Question

The capacitance of a parallel plate capacitor having plate area $A$ and separation $2d$ with dielectrics inserted as shown in figure is

• A. $\frac{3k{ϵ}_{0}A}{2d}$
• B. $\frac{5k{ϵ}_{0}A}{12d}$
• C. $\frac{k{ϵ}_{0}A}{d}$
• D. $\frac{7k{ϵ}_{0}A}{12d}$

Answer 1

The correct option is D $\frac{7k{ϵ}_{0}A}{12d}$

From the given diagram, we can see that the top two dielectrics constitute two capacitors in series $(C_1$ and $C_2$) which are in parallel with the lower one $\left(C_3\right)$.

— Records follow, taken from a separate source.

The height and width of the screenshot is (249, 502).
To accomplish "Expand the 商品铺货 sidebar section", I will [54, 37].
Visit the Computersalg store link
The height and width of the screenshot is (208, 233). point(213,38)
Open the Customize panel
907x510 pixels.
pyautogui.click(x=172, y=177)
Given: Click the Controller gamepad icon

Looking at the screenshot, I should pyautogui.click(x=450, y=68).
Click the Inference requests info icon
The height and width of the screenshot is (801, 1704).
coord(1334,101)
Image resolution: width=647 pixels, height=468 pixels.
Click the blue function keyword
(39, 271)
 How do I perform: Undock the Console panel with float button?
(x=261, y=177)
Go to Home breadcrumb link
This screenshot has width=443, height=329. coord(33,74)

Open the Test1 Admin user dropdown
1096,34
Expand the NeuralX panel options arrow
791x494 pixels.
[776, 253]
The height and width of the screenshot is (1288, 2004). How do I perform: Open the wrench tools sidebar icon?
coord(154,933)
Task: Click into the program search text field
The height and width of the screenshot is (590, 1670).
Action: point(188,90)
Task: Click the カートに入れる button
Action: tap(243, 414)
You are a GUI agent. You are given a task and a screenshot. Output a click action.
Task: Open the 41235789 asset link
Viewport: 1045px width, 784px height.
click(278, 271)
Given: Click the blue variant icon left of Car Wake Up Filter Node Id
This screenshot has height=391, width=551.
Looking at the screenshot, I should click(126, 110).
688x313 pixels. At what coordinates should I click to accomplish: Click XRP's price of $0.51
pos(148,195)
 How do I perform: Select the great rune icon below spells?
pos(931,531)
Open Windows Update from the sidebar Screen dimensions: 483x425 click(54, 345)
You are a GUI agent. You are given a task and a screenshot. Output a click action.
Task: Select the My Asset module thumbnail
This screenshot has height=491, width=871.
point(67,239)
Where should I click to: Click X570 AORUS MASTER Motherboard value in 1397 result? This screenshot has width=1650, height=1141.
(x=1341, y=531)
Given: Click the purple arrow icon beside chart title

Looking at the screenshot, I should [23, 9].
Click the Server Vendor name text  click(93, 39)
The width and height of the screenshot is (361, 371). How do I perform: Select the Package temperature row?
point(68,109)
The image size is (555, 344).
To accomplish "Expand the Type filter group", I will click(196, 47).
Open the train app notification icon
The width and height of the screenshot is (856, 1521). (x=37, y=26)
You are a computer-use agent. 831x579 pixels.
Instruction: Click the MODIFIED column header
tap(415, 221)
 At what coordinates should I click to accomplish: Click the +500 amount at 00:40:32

So, redraw the circuits in reduce form


Let $\frac{k{ϵ}_{0}A}{d}=C\left(\text{say}\right)$

Now, the capacitance of each term will be

$C_1=\frac{k{ϵ}_0\left(A/2\right)}{d}=\frac{k{ϵ}_{0}A}{2d}=\frac{C}{2}$

$C_2=\frac{2k{ϵ}_0\left(A/2\right)}{d}=\frac{k{ϵ}_{0}A}{d}=C$

$C_1$ and $C_2$ are in series. Their equivalent is given by

$C_{series}=\frac{C_1{C}_2}{C_1+C_2}=\frac{\frac{C}{2}\times C}{\frac{C}{2}+C}=\frac{C}{3}$

Now, $C_3=\frac{k{ϵ}_0\left(A/2\right)}{2d}=\frac{k{ϵ}_{0}A}{4d}=\frac{C}{4}$

So, the equivalent capacitance of the whole circuit is,

$C_{eq}=C_{series}+C_3=\frac{C}{3}+\frac{C}{4}=\frac{7C}{12}$

$\therefore C_{eq}=\frac{7k{ϵ}_{0}A}{12d}$

Hence, option $\left(c\right)$ is correct.